Taylor Martin & Nicole Forsgren Velasquez

Taylor starts. “3 out of 2 people have trouble with fractions.” A crisis of STEM illiteracy – everyone says ‘I can’t do math’, but not ‘I don’t know how to read’. Limitations with current measures. Great opportunity in the great amount of data.

Several different models of fractions teaching. Game round the splitting model. games.cs.washington.edu/Refraction (better link: http://centerforgamescience.org/portfolio/refraction/) – splitters apply to laser beams, apply iteratively to get the fraction you need (e.g. half of a half of a half is an eighth).

Map these as mathematical states, then show visualisation of trajectories. Focus on the 1/9 task.

Nicole takes over. Pre/post tests show improvement – learning gains. There are very different strategies. Some explore space differently. Look at what underlies those differences from the details we’ve captured – tie to personalised learning. Use cluster analysis to identify these.
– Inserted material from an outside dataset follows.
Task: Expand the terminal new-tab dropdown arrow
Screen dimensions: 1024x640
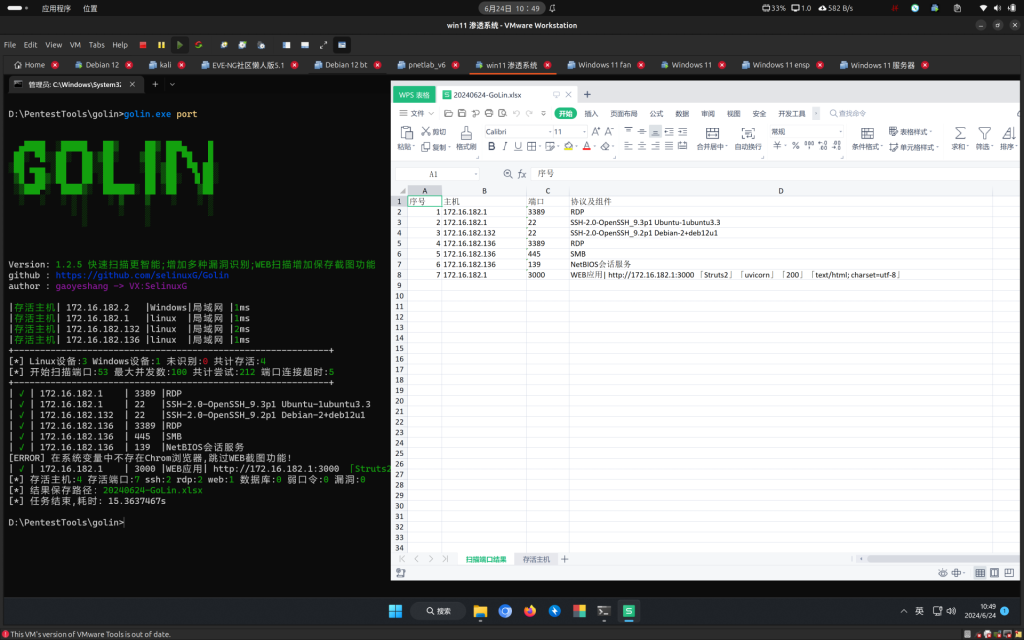Action: pyautogui.click(x=174, y=84)
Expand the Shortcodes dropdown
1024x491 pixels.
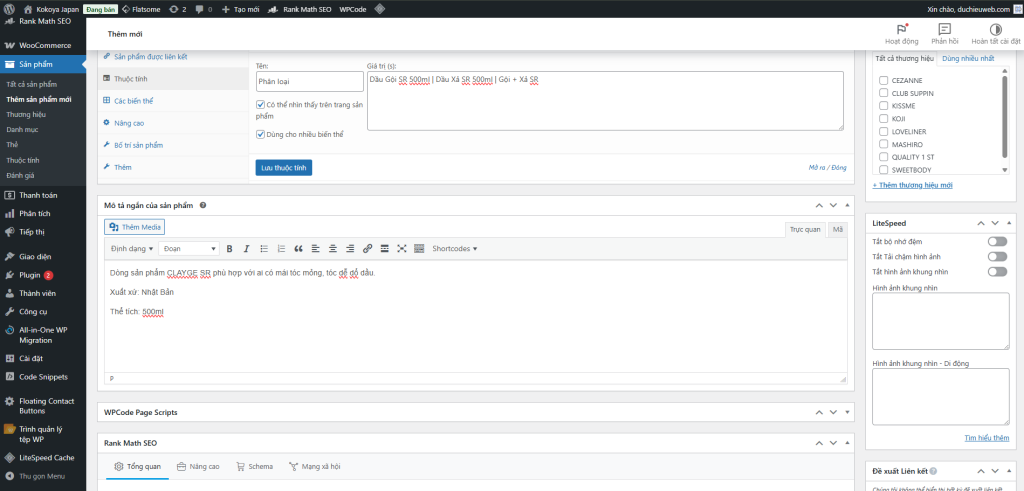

Identified interesting variables – number of unique boards states (how much space they explore), total number of boards states, average time per state, number of moves until initial 1/3 board state (because important to solve – can’t get to 1/9 unless you start with 1/3) – also success on game level. Results were 5 clusters (fussing strategies) – Duncan’s Multiple Range Test used to interpret, post-hoc test to classify and interpret the clusters.

Cluster 1 – Minimal. Few board states, spend long time on each state, very slow, thoughtful. Takes them a long time to get to 1/3, might never get there. They don’t know where they’re going.
Cluster 2 – Haphazard. Medium states, total number very high, trying lots, low time per state. But hard time to get to 1/3, success low. Move around a lot, more exploration of the space but don’t make that 1/3 move.
Cluster 3 – Explorer. High N states, total number medium, high time per state, high to 1/3, medium success. If they don’t run out of time, they tend to do pretty well.
Cluster 4 – Strategic explorer. Very high unique states, high total number, average time very low, medium time until 1/3 space – really exploring and paying attention Succes very high. Soon as they get to 1/3 they go for solution.
Cluster 5 – Careful. Contrast to minimal. Low number of state, medium time, get to 1/3 very quickly, very high probability of winning. Take medium time, considered about moves, don’t dwell,but go straight to conclusion.

Learning gains and transfer – no association with startegy. But strategy is related to learning. If prior knowledge is medium of better, explorer strategy learned most. All high-fussing strategies (strategic explorer, explorers, haphazard) were good. If prior knowledge low, minimal strategy was better than haphazard, high fussing bad.

Tracing learning and self-regulated learning

Phil Winne

Gaps to span – learners lack tactics and strategies. Also lack data about the learning tactics, data about which tactics have effects. Getting inside the minds of the learners while they’re working – the way they make things. Focus on learning tactics, strategies, and data about which tactics have which effects.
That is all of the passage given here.